What’s in a name? A lot. A market of Rs 15,000 crore at home, and $7 billion globally, to be precise. The world’s fastest-growing plant, bamboo, is being increasingly hailed as "green gold", not just by tribals and craftsmen, but by a new range of businesses, including high-tech ones. The Indian government has got itself into a lexicographic spin on whether bamboo should be classified as tree, grass or weed, because that would determine which ministry will reap the policy harvest of managing this green gold. The dispute over its classification is not new and dates back to British India. The Indian Forest Act, 1927, which forest officials still adhere to, classified palms and bamboo as trees. This has enabled Union and state forest departments to oversee the bamboo trade, with the attendant rental possibilities for the overseers! Plant scientists, on the other hand, view bamboo as "grass". The World Bamboo Organisation, a Boston (USA)-based non-governmental body, has referred to the historic and universally accepted classification of plants by Carl von Linné, the father of modern taxonomy, which described bamboo as a giant graminoid (grass) belonging to the plants family called Poaceae. Taking a similar view, the Forest Rights Act, 2006, listed bamboo among the non-timber forest produce that could be accessed by the forest-dependent communities. As a grass "bamboo" would be out of the forest ministry’s purview and into the agriculture ministry’s.
The Union environment and forests ministry continues to regard bamboo as a tree. The need for a holistic view on bamboo is occasioned by many factors. The new assertion of forest dwellers on right to forest produce being an important one. It is perhaps this factor that has spurred the home, rural development and panchayati raj ministries to seek freer access for forest communities to bamboo resources. Forest communities have traditionally been using bamboo as building material and for making farm tools, fishing rods and numerous other household items. Tender raw bamboo is also consumed as food. Rural crafts persons also use bamboo as raw material for making utility and decorative items that find growing demand at home and in export markets. Bamboo has also found new industrial uses, with new technologies making bamboo an ideal substitute for timber in furniture, plywood, particle boards and related industries. The pulp and paper making industry also consumes bamboo.

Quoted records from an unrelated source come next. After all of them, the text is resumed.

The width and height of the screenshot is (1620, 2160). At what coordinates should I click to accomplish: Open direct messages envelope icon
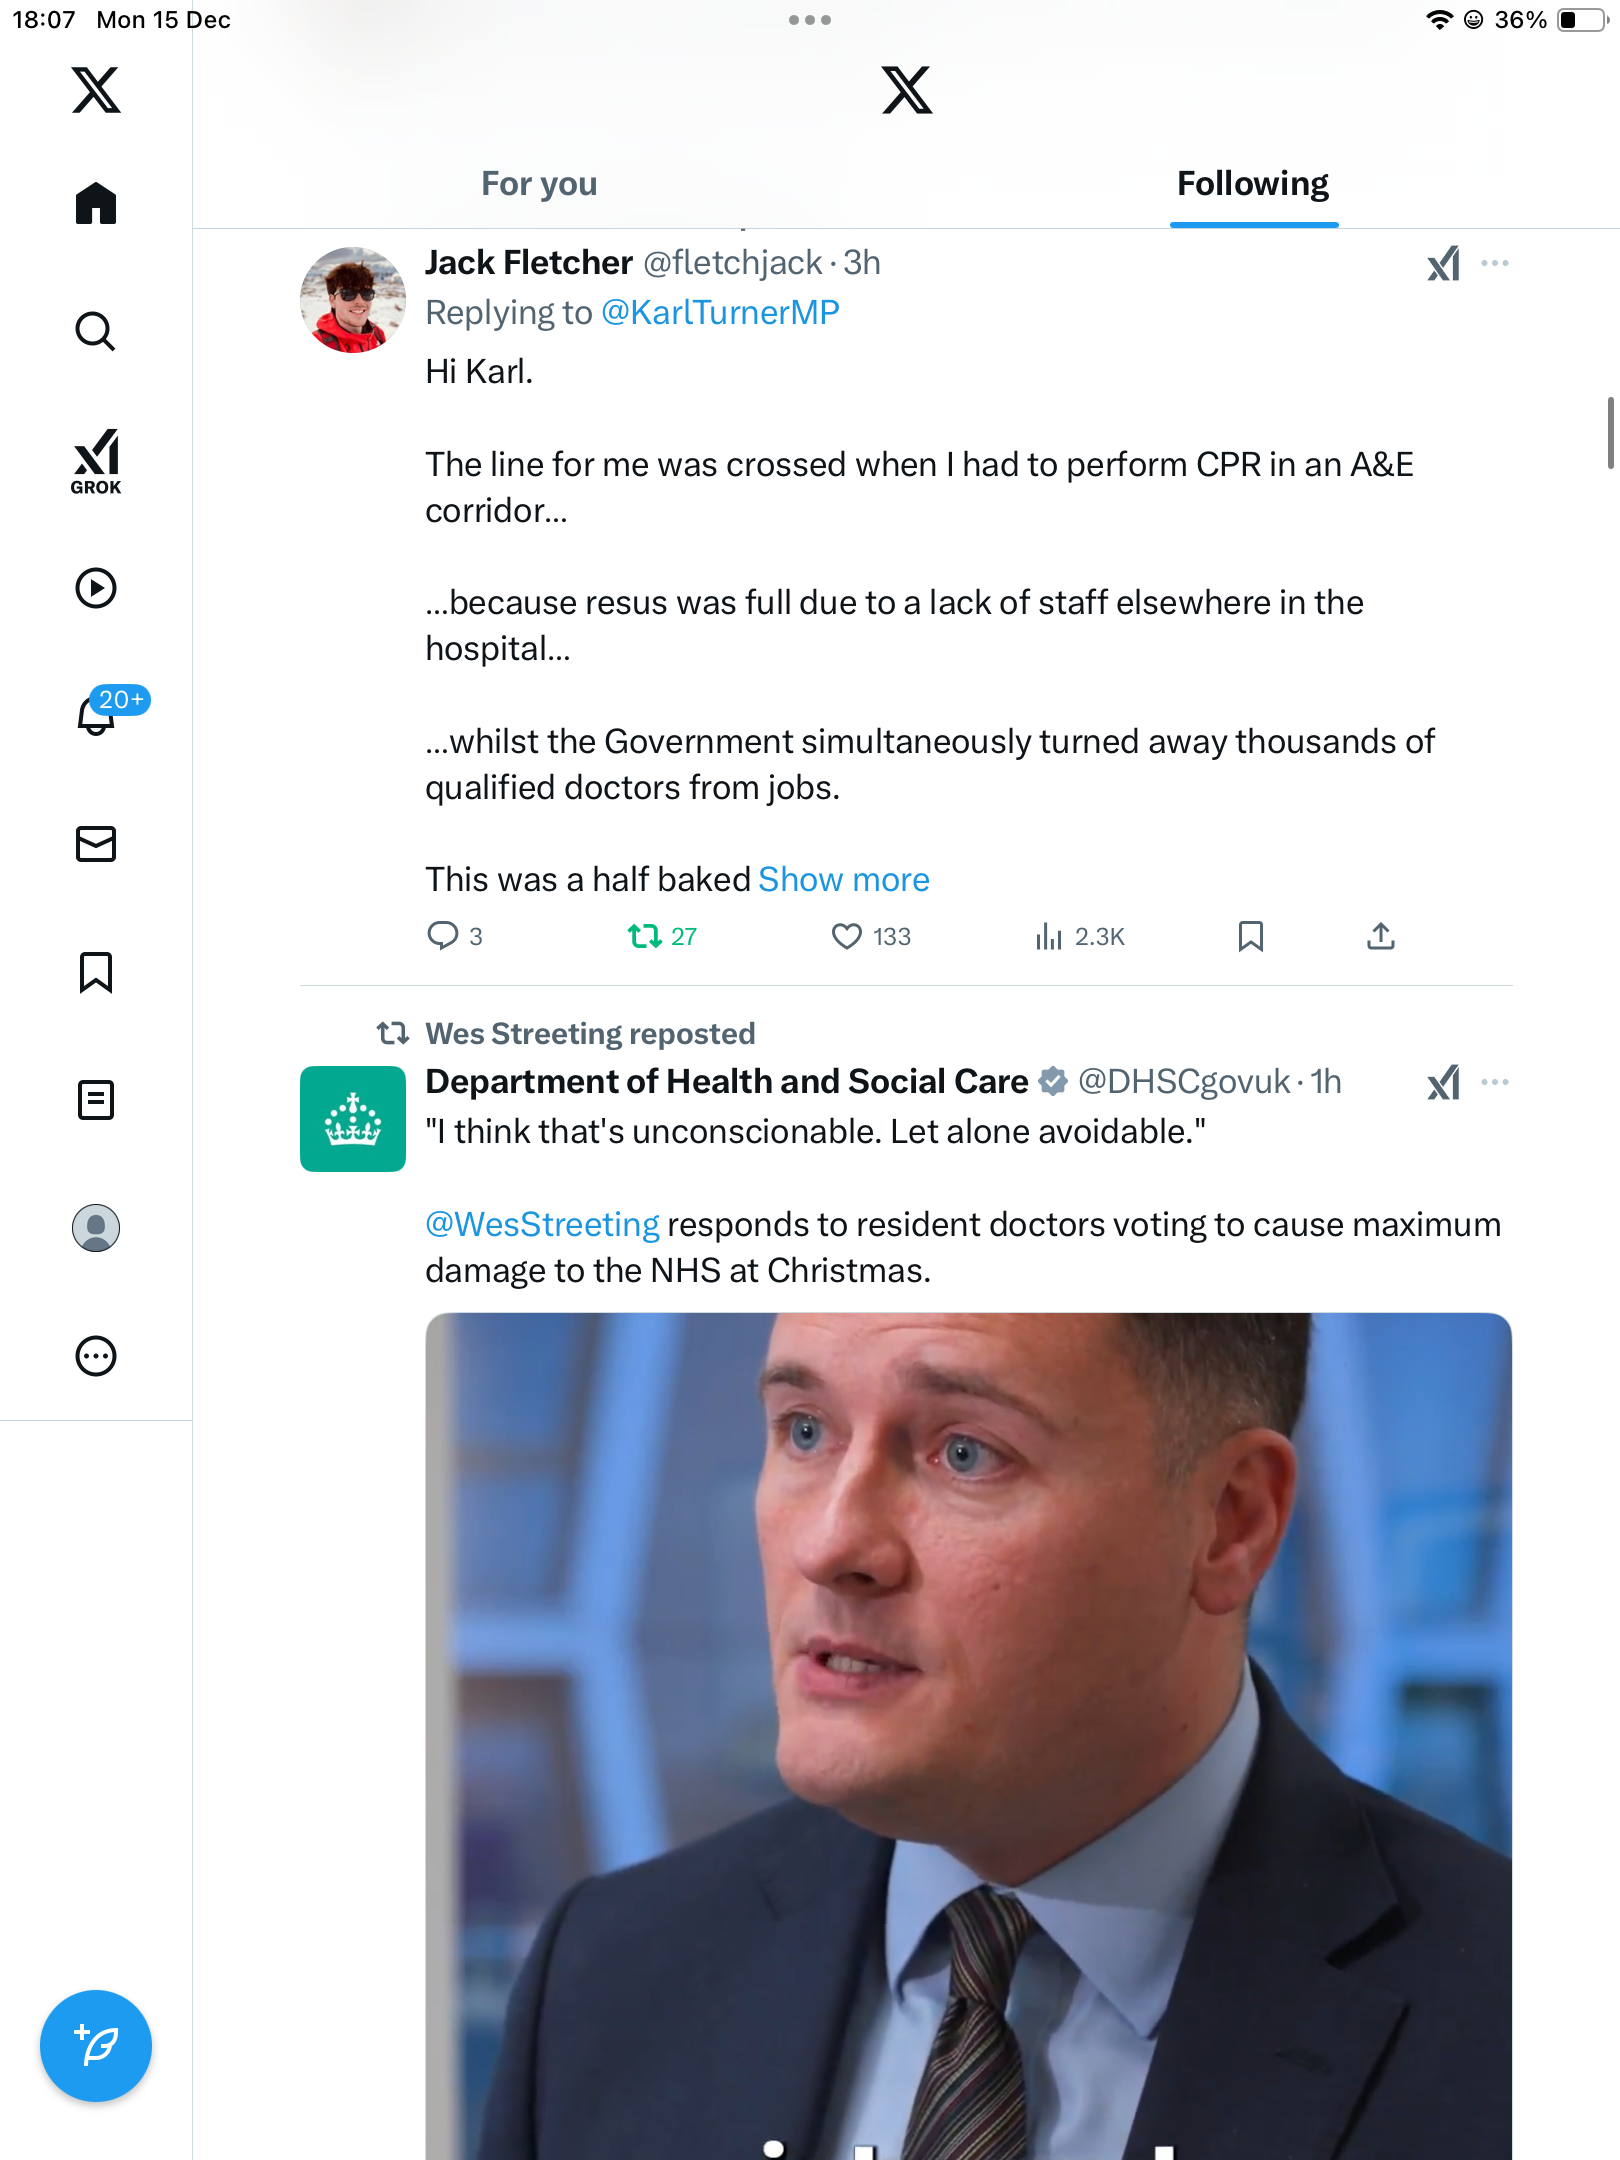(96, 844)
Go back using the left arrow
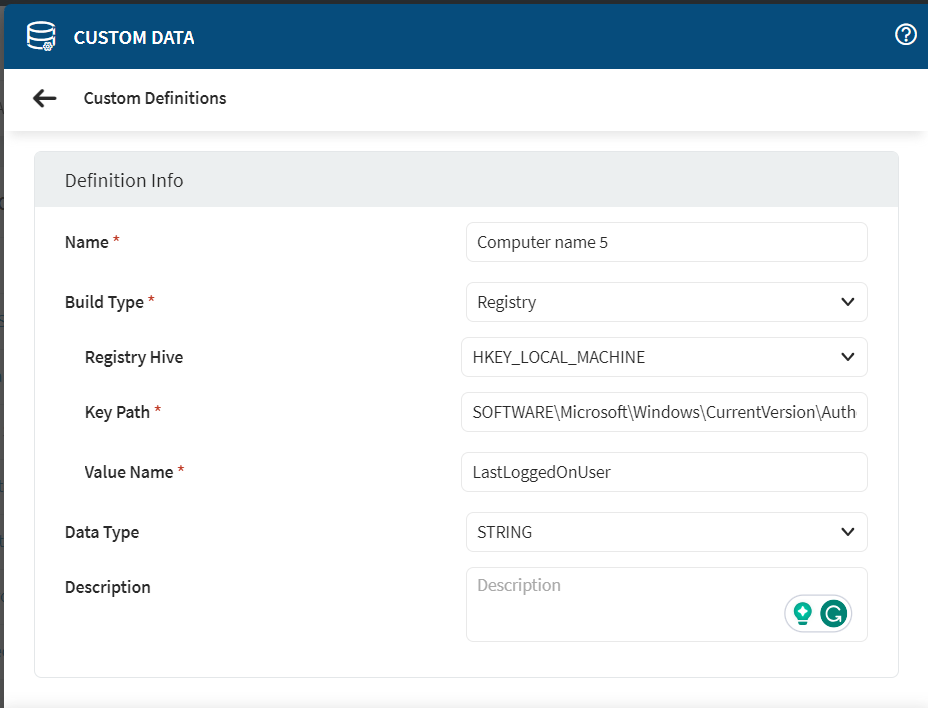 pos(44,98)
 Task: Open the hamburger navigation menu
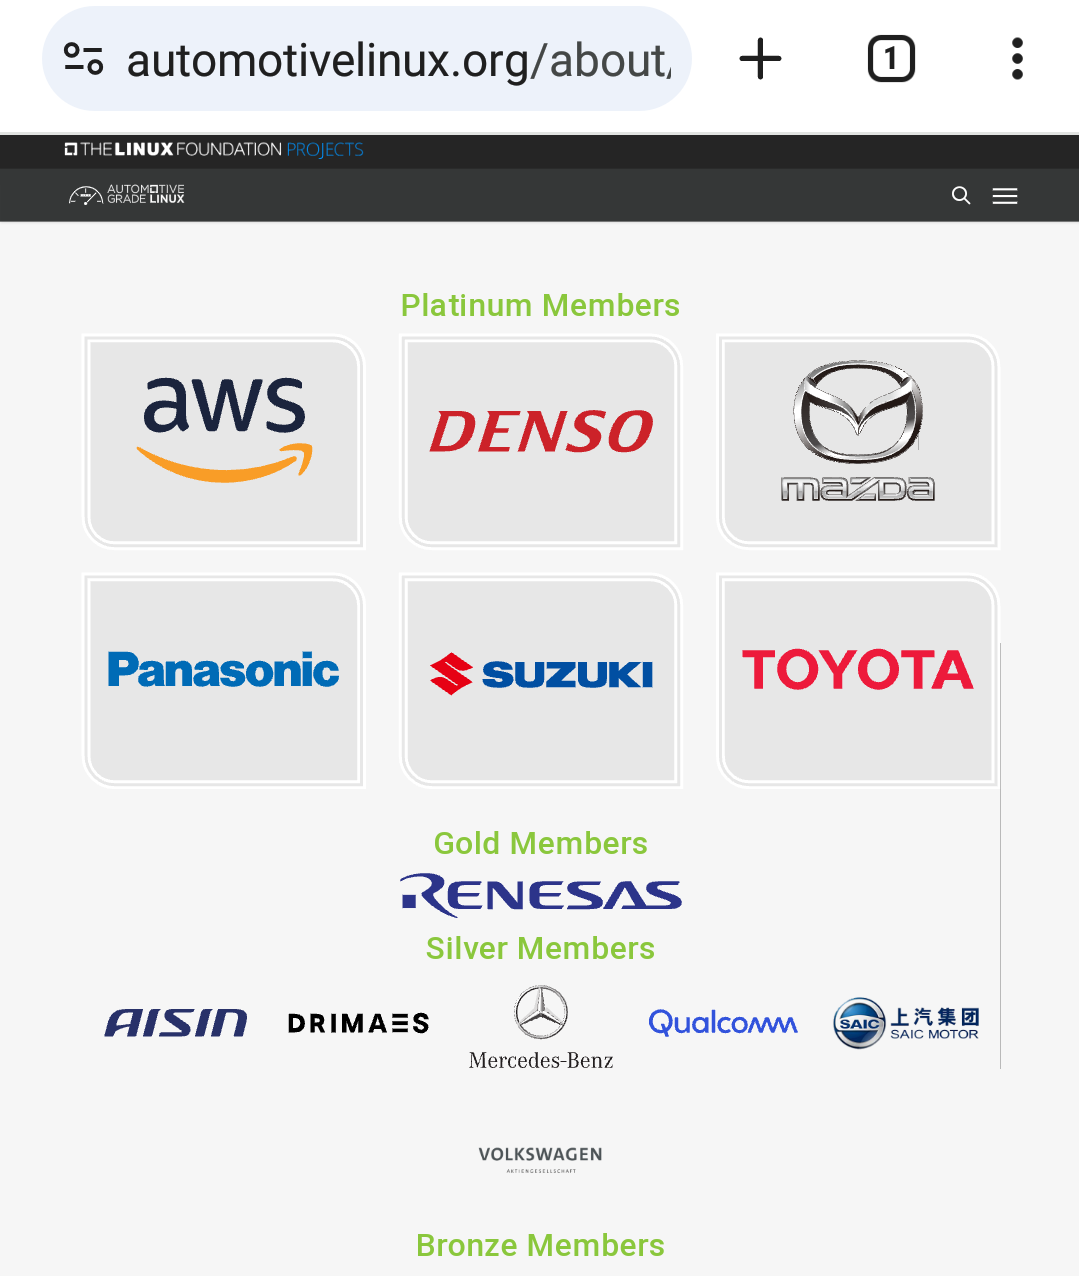[1005, 196]
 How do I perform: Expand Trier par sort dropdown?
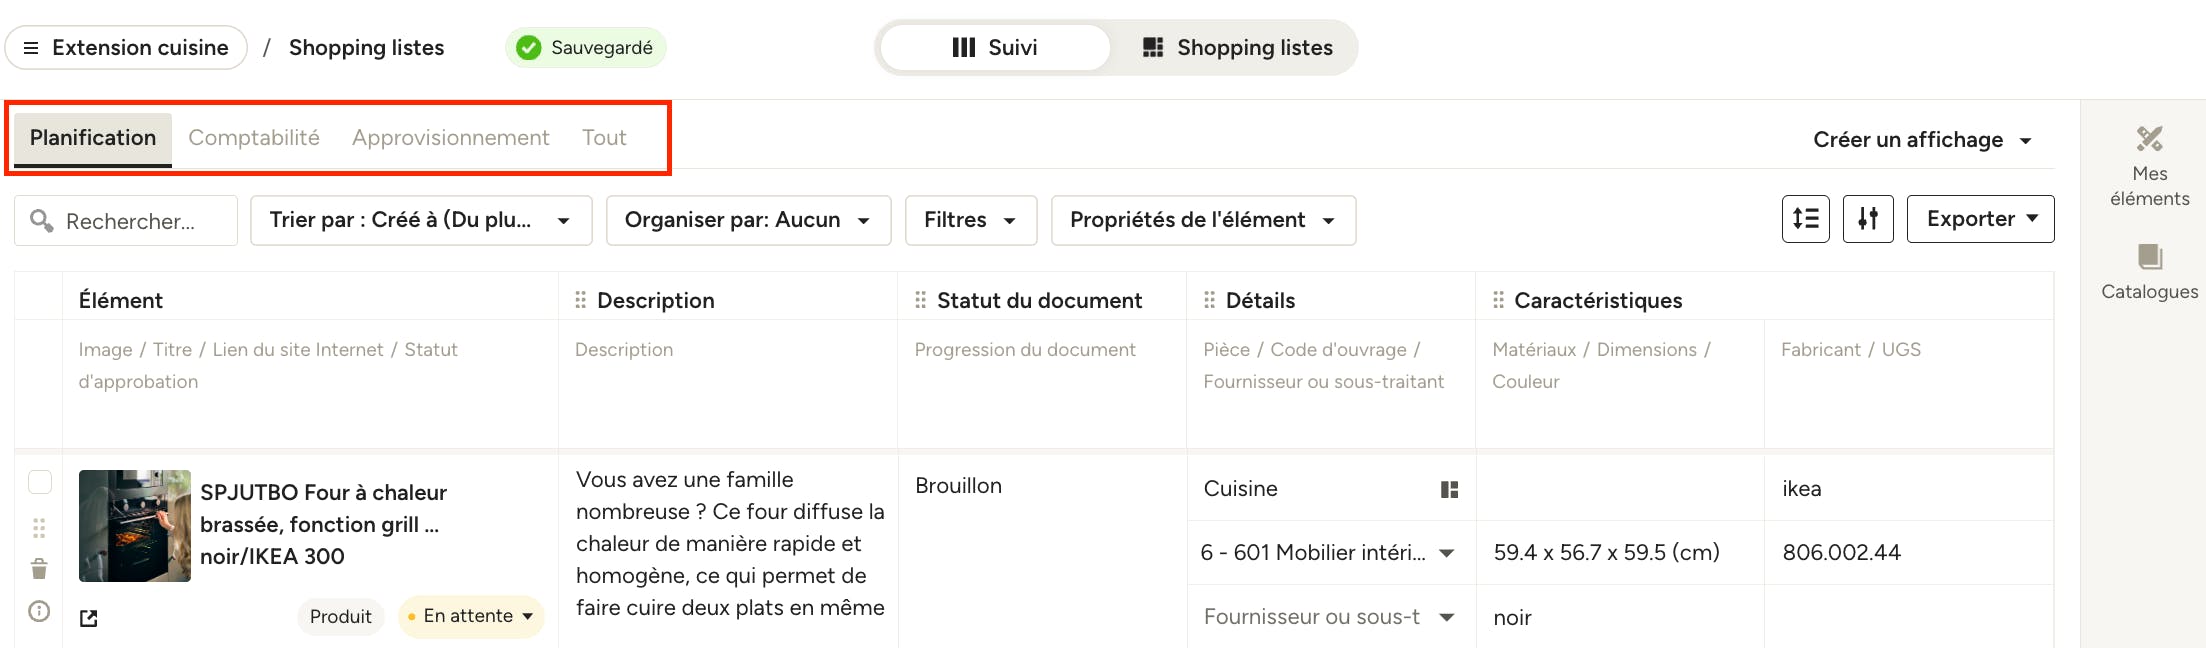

Unfortunately, the lack of sustainable management of bamboo resources pending clarity over its classification is resulting in the steady degradation of wild bamboo stocks in several areas. The north-eastern region is the only region where bamboo is still found in abundance. Here the work of the Bamboo Technology Mission is being impaired by the classification problem. Given the growing demand for bamboo both from forest-dependent communities and modern industries, a well-crafted policy for sustainable management of bamboo resources is needed. Getting one ministry to adopt a holistic view on bamboo has become necessary.